“Bu dünyaya söylenebilecek tek söz var; bu sözü söyleyecek olan bizleriz; fakat biz yokuz.”
İçerisinde yaşadığımız çağda insanların büyük bir “Küresel Buhran” yaşadığını belirterek başladı söze Yusuf hoca. Yaşanılan bu buhranın yalnızca Müslümanları değil topyekûn bir beşeriyeti kapsadığını ve bu uykudan acilen uyanmak gerektiğini dillendirdi. Haddi zatında özünü başlangıçta verdi toplantının.

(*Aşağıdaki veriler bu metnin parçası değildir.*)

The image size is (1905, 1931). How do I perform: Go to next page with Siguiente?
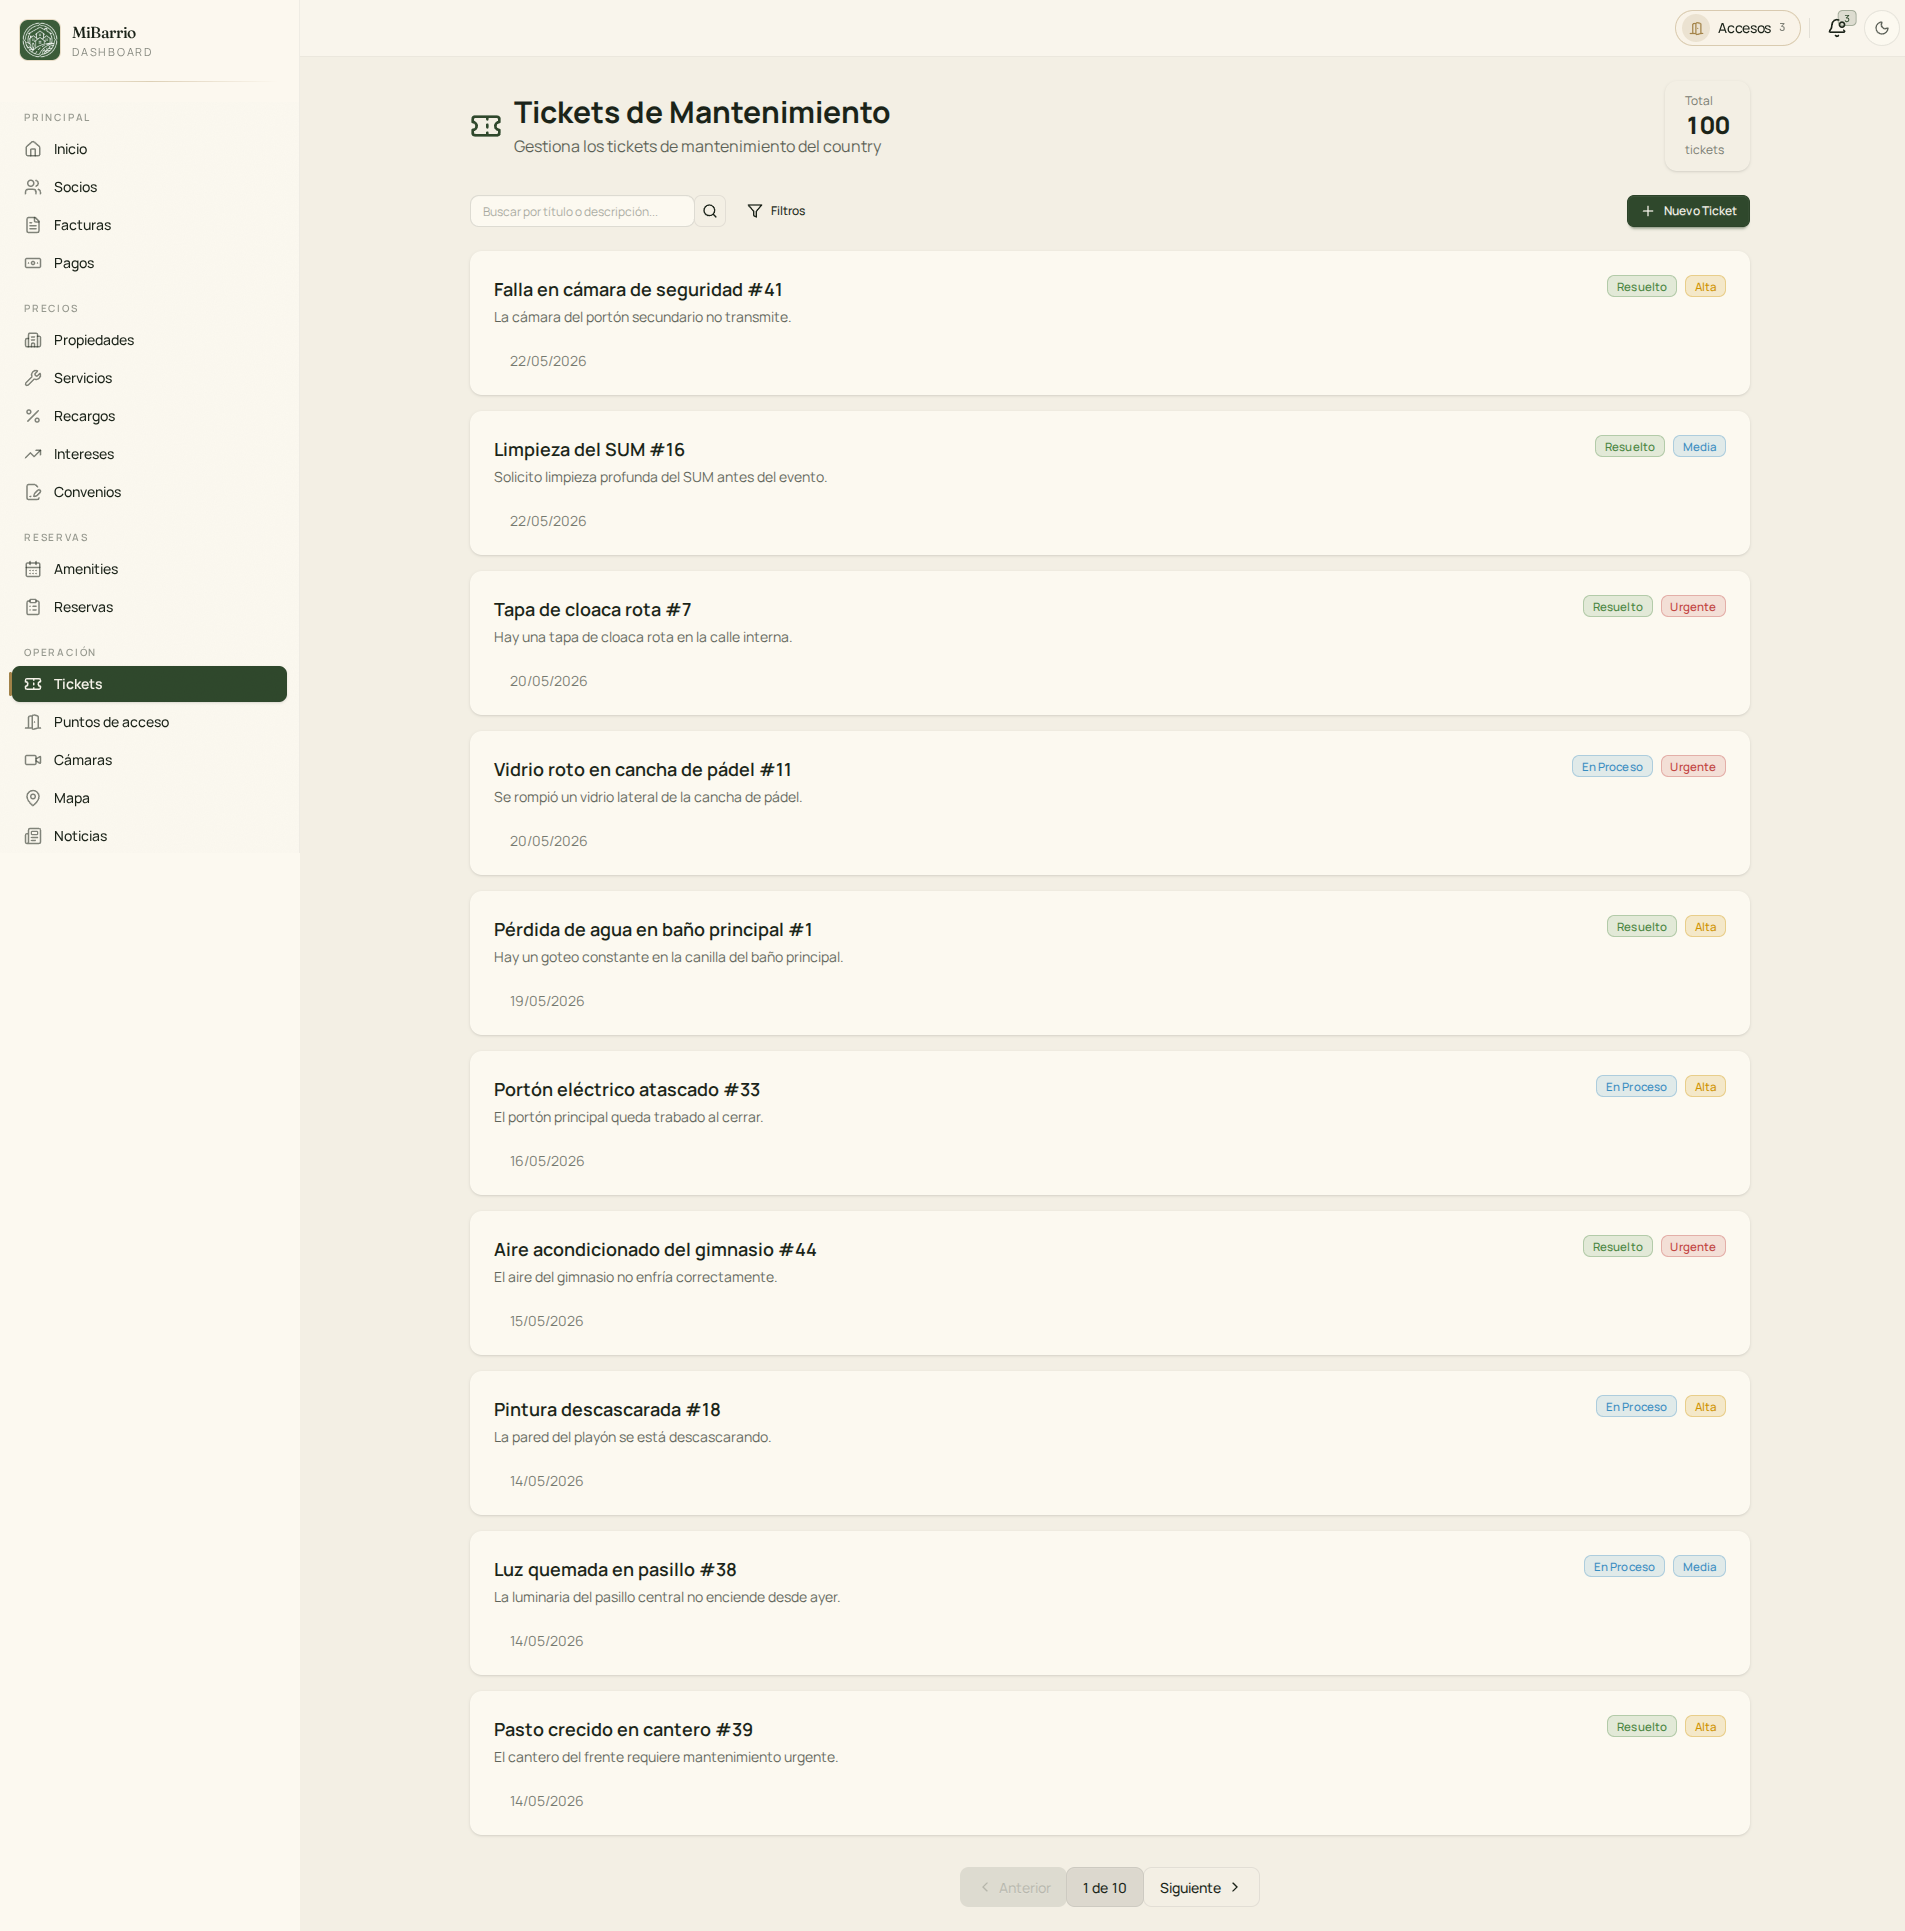coord(1201,1887)
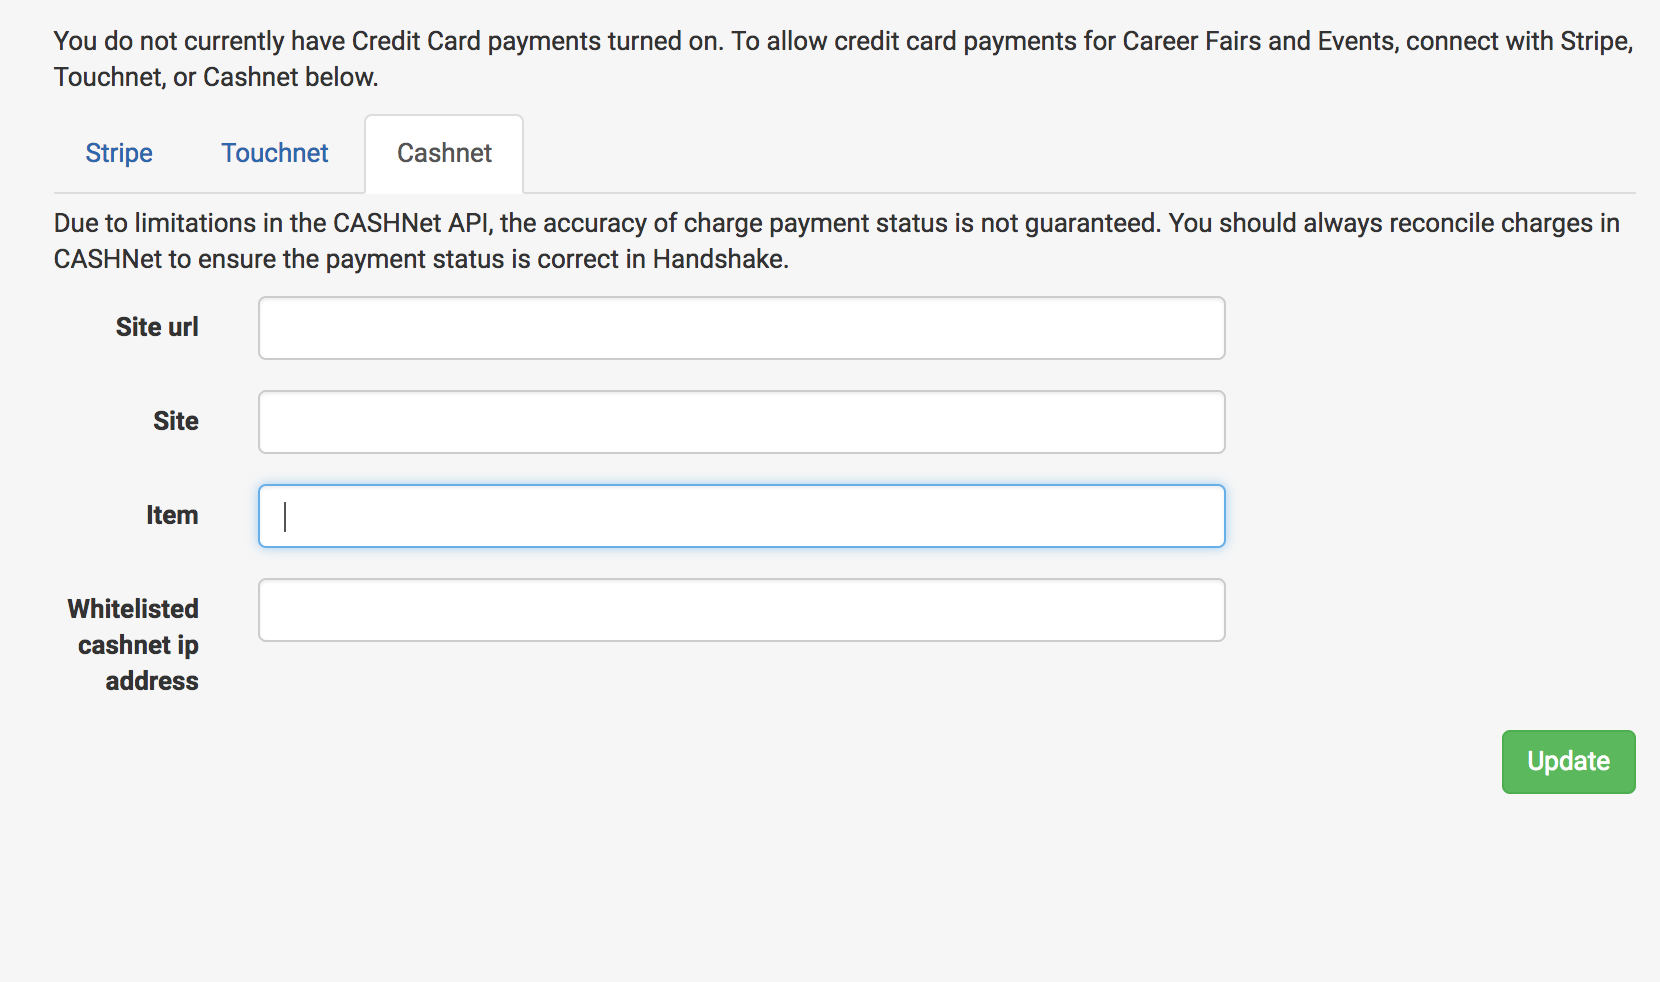Open the Stripe payment configuration

[x=118, y=153]
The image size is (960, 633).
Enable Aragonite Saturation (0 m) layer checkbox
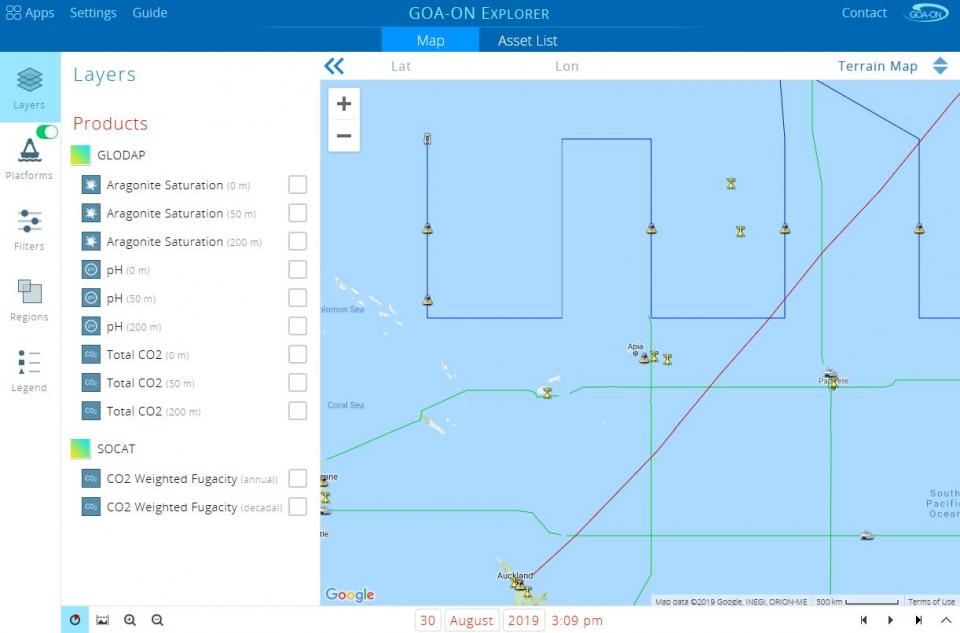(297, 185)
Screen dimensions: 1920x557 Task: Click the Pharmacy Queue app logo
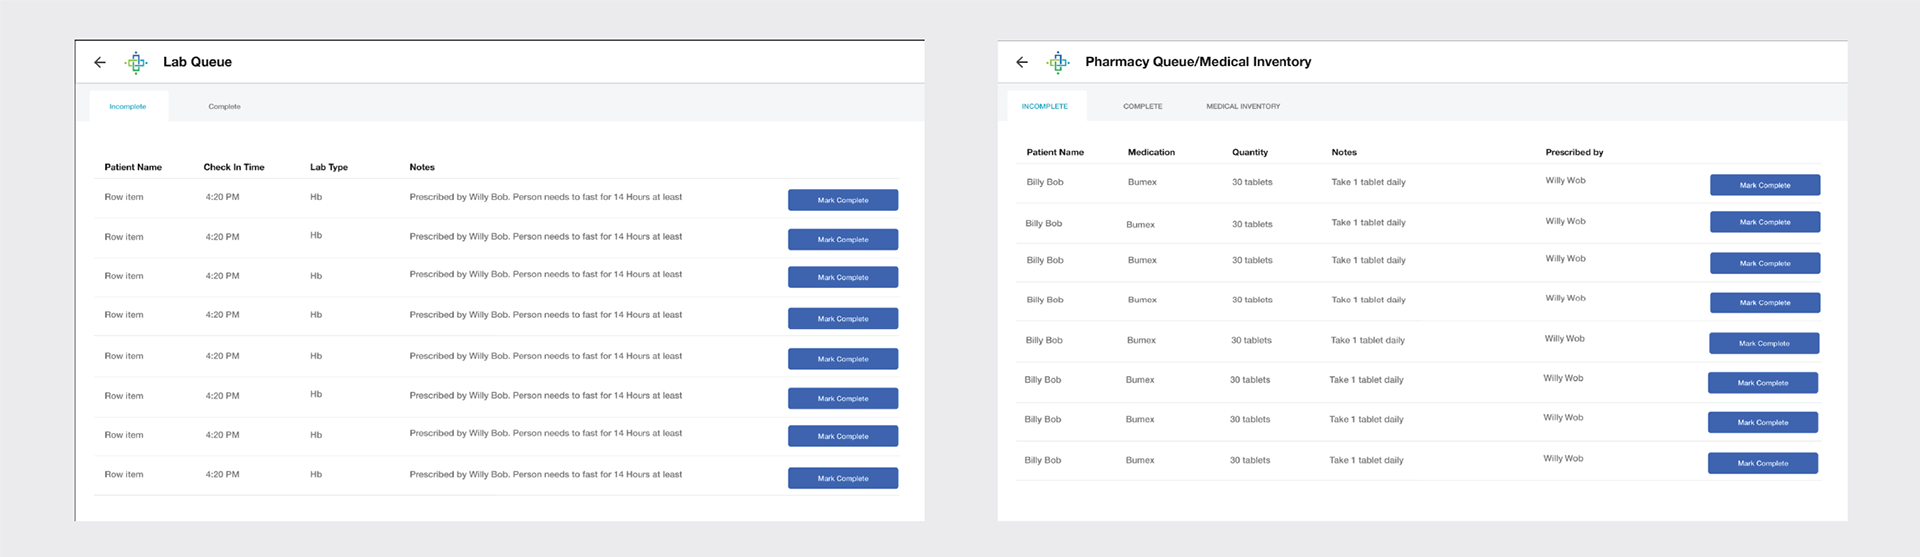[1058, 62]
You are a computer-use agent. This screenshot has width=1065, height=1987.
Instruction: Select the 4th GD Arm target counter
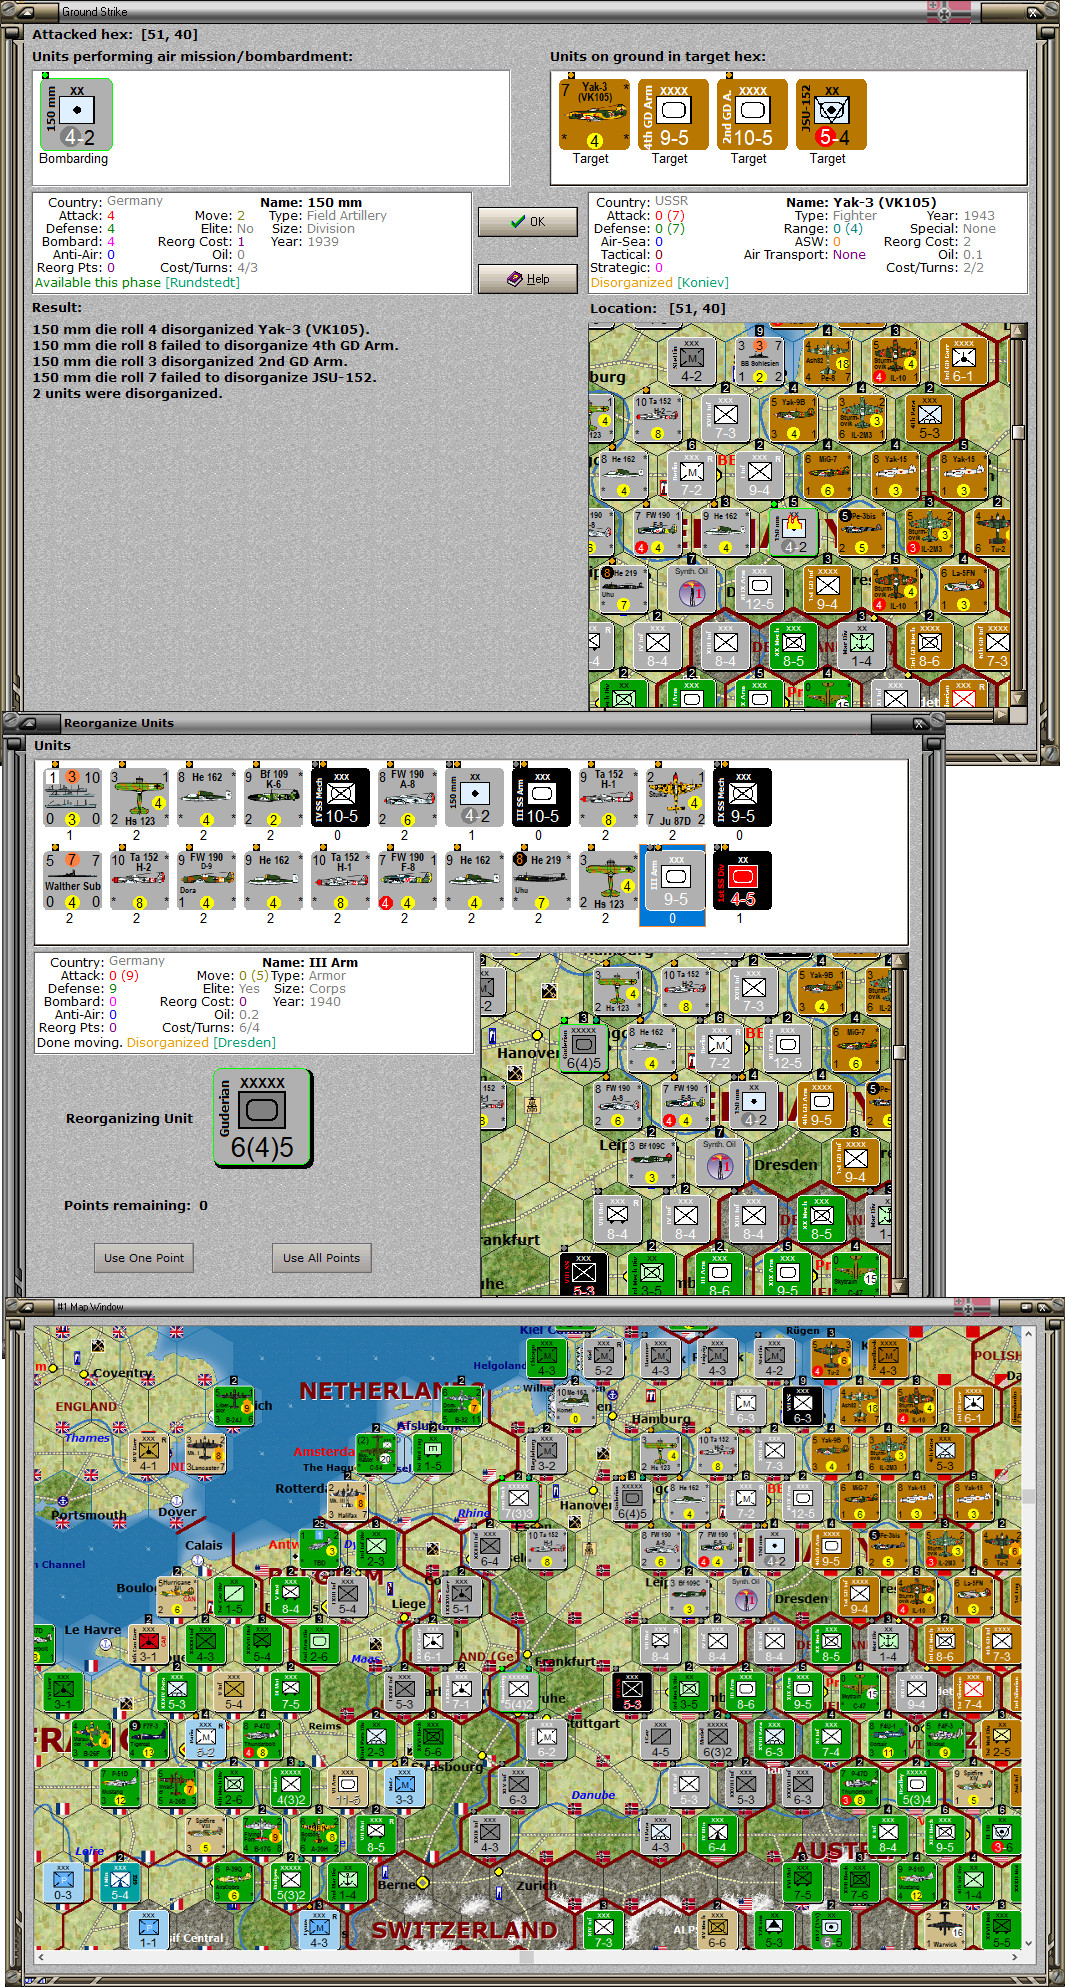coord(673,114)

Epigrafta kullandığımız aforizma ile başladı sözüne hoca ve devamında ikisi kendine ait olan şu üç aforizmayı ekledi:
“Bu dünyaya söyleyebilecek bir sözünüz yoksa bu dünyada yaşamanızın anlamı yoktur.” (Yusuf Kaplan)
“Hayalleri olmayan toplumlar, başka toplumların hayallerinde kaybolurlar.” (Yusuf Kaplan)
“Şoför müsünüz; taşıt mısınız?” (Ludwig Wittgenstein)
Bu aforizmalarla yola çıkmamızı ve şu sorulara cevap vermemizi, cevap vermek bir yana bu soruları idrak etmemizi istedi hoca.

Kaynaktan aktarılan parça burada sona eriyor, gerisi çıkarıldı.